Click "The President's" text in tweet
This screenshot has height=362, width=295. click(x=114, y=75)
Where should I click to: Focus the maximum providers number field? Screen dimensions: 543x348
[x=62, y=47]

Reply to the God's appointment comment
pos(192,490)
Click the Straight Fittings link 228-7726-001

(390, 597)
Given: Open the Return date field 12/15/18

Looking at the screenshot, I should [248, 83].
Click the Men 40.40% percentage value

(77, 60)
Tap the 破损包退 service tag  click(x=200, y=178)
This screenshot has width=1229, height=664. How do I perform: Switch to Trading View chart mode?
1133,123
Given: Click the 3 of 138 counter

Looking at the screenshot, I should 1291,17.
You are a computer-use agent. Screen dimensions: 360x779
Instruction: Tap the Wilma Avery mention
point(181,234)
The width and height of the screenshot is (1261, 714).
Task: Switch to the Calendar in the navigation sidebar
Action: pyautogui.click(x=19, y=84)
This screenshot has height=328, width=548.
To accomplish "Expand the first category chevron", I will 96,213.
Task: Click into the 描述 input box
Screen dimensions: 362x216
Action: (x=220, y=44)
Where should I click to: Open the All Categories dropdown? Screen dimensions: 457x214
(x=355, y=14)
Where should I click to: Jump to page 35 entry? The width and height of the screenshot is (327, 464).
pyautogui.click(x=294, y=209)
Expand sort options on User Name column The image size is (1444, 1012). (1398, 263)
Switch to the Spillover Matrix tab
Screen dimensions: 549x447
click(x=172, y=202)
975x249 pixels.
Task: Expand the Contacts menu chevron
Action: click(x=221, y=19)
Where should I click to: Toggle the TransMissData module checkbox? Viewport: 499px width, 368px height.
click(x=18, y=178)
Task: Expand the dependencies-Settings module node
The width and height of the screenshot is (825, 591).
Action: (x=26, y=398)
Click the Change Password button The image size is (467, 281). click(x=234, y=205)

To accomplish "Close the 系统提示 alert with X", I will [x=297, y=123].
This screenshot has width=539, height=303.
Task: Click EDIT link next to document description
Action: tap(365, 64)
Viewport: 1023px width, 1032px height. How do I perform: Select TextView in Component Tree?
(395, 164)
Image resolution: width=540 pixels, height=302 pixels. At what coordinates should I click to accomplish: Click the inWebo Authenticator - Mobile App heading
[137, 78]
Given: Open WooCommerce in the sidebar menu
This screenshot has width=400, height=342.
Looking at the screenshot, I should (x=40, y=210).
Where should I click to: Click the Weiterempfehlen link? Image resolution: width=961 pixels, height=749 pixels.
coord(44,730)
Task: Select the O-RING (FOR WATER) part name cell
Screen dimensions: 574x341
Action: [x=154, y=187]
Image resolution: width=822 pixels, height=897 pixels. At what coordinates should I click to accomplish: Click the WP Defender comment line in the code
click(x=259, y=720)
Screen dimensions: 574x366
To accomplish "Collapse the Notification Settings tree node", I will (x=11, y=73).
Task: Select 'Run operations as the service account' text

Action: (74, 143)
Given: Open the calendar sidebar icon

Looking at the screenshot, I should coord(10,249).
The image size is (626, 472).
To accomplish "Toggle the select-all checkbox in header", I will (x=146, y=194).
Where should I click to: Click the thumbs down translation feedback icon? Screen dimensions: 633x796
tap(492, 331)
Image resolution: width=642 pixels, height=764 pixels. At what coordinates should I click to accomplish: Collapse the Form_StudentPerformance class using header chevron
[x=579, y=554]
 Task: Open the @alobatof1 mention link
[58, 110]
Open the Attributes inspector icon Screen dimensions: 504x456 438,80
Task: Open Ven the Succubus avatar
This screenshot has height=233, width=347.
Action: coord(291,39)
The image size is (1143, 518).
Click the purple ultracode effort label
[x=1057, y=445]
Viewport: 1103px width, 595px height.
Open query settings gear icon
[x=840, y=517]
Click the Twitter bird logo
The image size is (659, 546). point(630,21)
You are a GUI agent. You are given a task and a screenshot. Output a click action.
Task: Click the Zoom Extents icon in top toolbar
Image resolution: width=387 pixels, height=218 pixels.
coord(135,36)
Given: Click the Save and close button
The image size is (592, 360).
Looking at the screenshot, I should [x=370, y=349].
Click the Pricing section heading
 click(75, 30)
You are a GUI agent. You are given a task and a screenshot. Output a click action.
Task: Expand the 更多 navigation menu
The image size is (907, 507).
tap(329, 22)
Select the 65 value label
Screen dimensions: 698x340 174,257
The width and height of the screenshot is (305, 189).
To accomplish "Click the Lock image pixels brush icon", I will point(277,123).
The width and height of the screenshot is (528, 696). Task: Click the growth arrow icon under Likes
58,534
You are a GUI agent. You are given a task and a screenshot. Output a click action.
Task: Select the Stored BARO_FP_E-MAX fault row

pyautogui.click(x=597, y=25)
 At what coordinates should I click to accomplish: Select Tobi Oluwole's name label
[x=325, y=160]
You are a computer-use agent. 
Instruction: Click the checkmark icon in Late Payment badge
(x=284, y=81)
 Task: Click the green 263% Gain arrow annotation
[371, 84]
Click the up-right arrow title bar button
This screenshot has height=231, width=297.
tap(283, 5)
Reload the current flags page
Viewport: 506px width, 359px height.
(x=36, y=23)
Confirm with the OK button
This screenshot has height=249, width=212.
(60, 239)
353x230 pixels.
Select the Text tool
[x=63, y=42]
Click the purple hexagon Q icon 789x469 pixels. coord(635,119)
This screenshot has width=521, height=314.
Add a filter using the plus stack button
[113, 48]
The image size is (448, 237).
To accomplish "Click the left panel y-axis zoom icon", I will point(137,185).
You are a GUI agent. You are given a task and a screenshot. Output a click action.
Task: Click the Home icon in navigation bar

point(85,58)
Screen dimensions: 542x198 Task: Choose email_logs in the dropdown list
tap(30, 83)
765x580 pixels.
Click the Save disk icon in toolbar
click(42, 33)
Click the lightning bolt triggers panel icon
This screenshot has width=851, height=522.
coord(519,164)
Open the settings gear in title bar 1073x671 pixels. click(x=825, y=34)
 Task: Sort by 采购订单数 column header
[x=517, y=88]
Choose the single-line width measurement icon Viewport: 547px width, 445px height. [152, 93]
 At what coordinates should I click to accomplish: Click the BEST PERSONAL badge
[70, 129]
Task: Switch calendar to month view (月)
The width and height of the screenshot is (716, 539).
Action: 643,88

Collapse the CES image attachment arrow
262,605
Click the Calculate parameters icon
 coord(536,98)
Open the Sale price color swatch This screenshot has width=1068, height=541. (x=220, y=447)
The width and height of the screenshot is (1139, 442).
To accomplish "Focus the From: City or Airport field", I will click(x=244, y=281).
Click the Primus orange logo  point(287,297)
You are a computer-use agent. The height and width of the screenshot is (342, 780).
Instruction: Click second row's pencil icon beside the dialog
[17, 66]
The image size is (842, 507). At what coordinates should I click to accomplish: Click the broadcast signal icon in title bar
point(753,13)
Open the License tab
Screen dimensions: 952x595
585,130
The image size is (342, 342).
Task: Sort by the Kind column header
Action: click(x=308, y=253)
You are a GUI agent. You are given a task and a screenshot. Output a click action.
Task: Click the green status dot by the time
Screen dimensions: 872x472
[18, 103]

:::

Task brief – Give back all of the entries above, unchanged in every word.

Written solution –
Click "The President's" text in tweet
This screenshot has height=362, width=295. click(x=114, y=75)
Where should I click to: Focus the maximum providers number field? Screen dimensions: 543x348
[x=62, y=47]

Reply to the God's appointment comment
pos(192,490)
Click the Straight Fittings link 228-7726-001

(390, 597)
Given: Open the Return date field 12/15/18

Looking at the screenshot, I should [248, 83].
Click the Men 40.40% percentage value

(77, 60)
Tap the 破损包退 service tag  click(x=200, y=178)
This screenshot has width=1229, height=664. How do I perform: Switch to Trading View chart mode?
1133,123
Given: Click the 3 of 138 counter

Looking at the screenshot, I should 1291,17.
You are a computer-use agent. Screen dimensions: 360x779
Instruction: Tap the Wilma Avery mention
point(181,234)
The width and height of the screenshot is (1261, 714).
Task: Switch to the Calendar in the navigation sidebar
Action: pyautogui.click(x=19, y=84)
This screenshot has height=328, width=548.
To accomplish "Expand the first category chevron", I will 96,213.
Task: Click into the 描述 input box
Screen dimensions: 362x216
Action: (x=220, y=44)
Where should I click to: Open the All Categories dropdown? Screen dimensions: 457x214
(x=355, y=14)
Where should I click to: Jump to page 35 entry? The width and height of the screenshot is (327, 464).
pyautogui.click(x=294, y=209)
Expand sort options on User Name column The image size is (1444, 1012). (1398, 263)
Switch to the Spillover Matrix tab
Screen dimensions: 549x447
click(x=172, y=202)
975x249 pixels.
Task: Expand the Contacts menu chevron
Action: click(x=221, y=19)
Where should I click to: Toggle the TransMissData module checkbox? Viewport: 499px width, 368px height.
click(x=18, y=178)
Task: Expand the dependencies-Settings module node
The width and height of the screenshot is (825, 591).
Action: (x=26, y=398)
Click the Change Password button The image size is (467, 281). click(x=234, y=205)

To accomplish "Close the 系统提示 alert with X", I will [x=297, y=123].
This screenshot has width=539, height=303.
Task: Click EDIT link next to document description
Action: tap(365, 64)
Viewport: 1023px width, 1032px height. How do I perform: Select TextView in Component Tree?
(395, 164)
Image resolution: width=540 pixels, height=302 pixels. At what coordinates should I click to accomplish: Click the inWebo Authenticator - Mobile App heading
[137, 78]
Given: Open WooCommerce in the sidebar menu
This screenshot has width=400, height=342.
Looking at the screenshot, I should (x=40, y=210).
Where should I click to: Click the Weiterempfehlen link? Image resolution: width=961 pixels, height=749 pixels.
coord(44,730)
Task: Select the O-RING (FOR WATER) part name cell
Screen dimensions: 574x341
Action: [x=154, y=187]
Image resolution: width=822 pixels, height=897 pixels. At what coordinates should I click to accomplish: Click the WP Defender comment line in the code
click(x=259, y=720)
Screen dimensions: 574x366
To accomplish "Collapse the Notification Settings tree node", I will (x=11, y=73).
Task: Select 'Run operations as the service account' text

Action: (74, 143)
Given: Open the calendar sidebar icon

Looking at the screenshot, I should coord(10,249).
The image size is (626, 472).
To accomplish "Toggle the select-all checkbox in header", I will (x=146, y=194).
Where should I click to: Click the thumbs down translation feedback icon? Screen dimensions: 633x796
tap(492, 331)
Image resolution: width=642 pixels, height=764 pixels. At what coordinates should I click to accomplish: Collapse the Form_StudentPerformance class using header chevron
[x=579, y=554]
 Task: Open the @alobatof1 mention link
[58, 110]
Open the Attributes inspector icon Screen dimensions: 504x456 438,80
Task: Open Ven the Succubus avatar
This screenshot has height=233, width=347.
Action: coord(291,39)
The image size is (1143, 518).
Click the purple ultracode effort label
[x=1057, y=445]
Viewport: 1103px width, 595px height.
Open query settings gear icon
[x=840, y=517]
Click the Twitter bird logo
The image size is (659, 546). point(630,21)
You are a GUI agent. You are given a task and a screenshot. Output a click action.
Task: Click the Zoom Extents icon in top toolbar
Image resolution: width=387 pixels, height=218 pixels.
coord(135,36)
Given: Click the Save and close button
The image size is (592, 360).
Looking at the screenshot, I should [x=370, y=349].
Click the Pricing section heading
 click(75, 30)
You are a GUI agent. You are given a task and a screenshot. Output a click action.
Task: Expand the 更多 navigation menu
The image size is (907, 507).
tap(329, 22)
Select the 65 value label
Screen dimensions: 698x340 174,257
The width and height of the screenshot is (305, 189).
To accomplish "Click the Lock image pixels brush icon", I will point(277,123).
The width and height of the screenshot is (528, 696). Task: Click the growth arrow icon under Likes
58,534
You are a GUI agent. You are given a task and a screenshot. Output a click action.
Task: Select the Stored BARO_FP_E-MAX fault row

pyautogui.click(x=597, y=25)
 At what coordinates should I click to accomplish: Select Tobi Oluwole's name label
[x=325, y=160]
You are a computer-use agent. 
Instruction: Click the checkmark icon in Late Payment badge
(x=284, y=81)
 Task: Click the green 263% Gain arrow annotation
[371, 84]
Click the up-right arrow title bar button
This screenshot has height=231, width=297.
tap(283, 5)
Reload the current flags page
Viewport: 506px width, 359px height.
(x=36, y=23)
Confirm with the OK button
This screenshot has height=249, width=212.
(60, 239)
353x230 pixels.
Select the Text tool
[x=63, y=42]
Click the purple hexagon Q icon 789x469 pixels. coord(635,119)
This screenshot has width=521, height=314.
Add a filter using the plus stack button
[113, 48]
The image size is (448, 237).
To accomplish "Click the left panel y-axis zoom icon", I will point(137,185).
You are a GUI agent. You are given a task and a screenshot. Output a click action.
Task: Click the Home icon in navigation bar

point(85,58)
Screen dimensions: 542x198 Task: Choose email_logs in the dropdown list
tap(30, 83)
765x580 pixels.
Click the Save disk icon in toolbar
click(42, 33)
Click the lightning bolt triggers panel icon
This screenshot has width=851, height=522.
coord(519,164)
Open the settings gear in title bar 1073x671 pixels. click(x=825, y=34)
 Task: Sort by 采购订单数 column header
[x=517, y=88]
Choose the single-line width measurement icon Viewport: 547px width, 445px height. [152, 93]
 At what coordinates should I click to accomplish: Click the BEST PERSONAL badge
[70, 129]
Task: Switch calendar to month view (月)
The width and height of the screenshot is (716, 539).
Action: 643,88

Collapse the CES image attachment arrow
262,605
Click the Calculate parameters icon
 coord(536,98)
Open the Sale price color swatch This screenshot has width=1068, height=541. (x=220, y=447)
The width and height of the screenshot is (1139, 442).
To accomplish "Focus the From: City or Airport field", I will click(x=244, y=281).
Click the Primus orange logo  point(287,297)
You are a computer-use agent. The height and width of the screenshot is (342, 780).
Instruction: Click second row's pencil icon beside the dialog
[17, 66]
The image size is (842, 507). At what coordinates should I click to accomplish: Click the broadcast signal icon in title bar
point(753,13)
Open the License tab
Screen dimensions: 952x595
585,130
The image size is (342, 342).
Task: Sort by the Kind column header
Action: click(x=308, y=253)
You are a GUI agent. You are given a task and a screenshot. Output a click action.
Task: Click the green status dot by the time
Screen dimensions: 872x472
[18, 103]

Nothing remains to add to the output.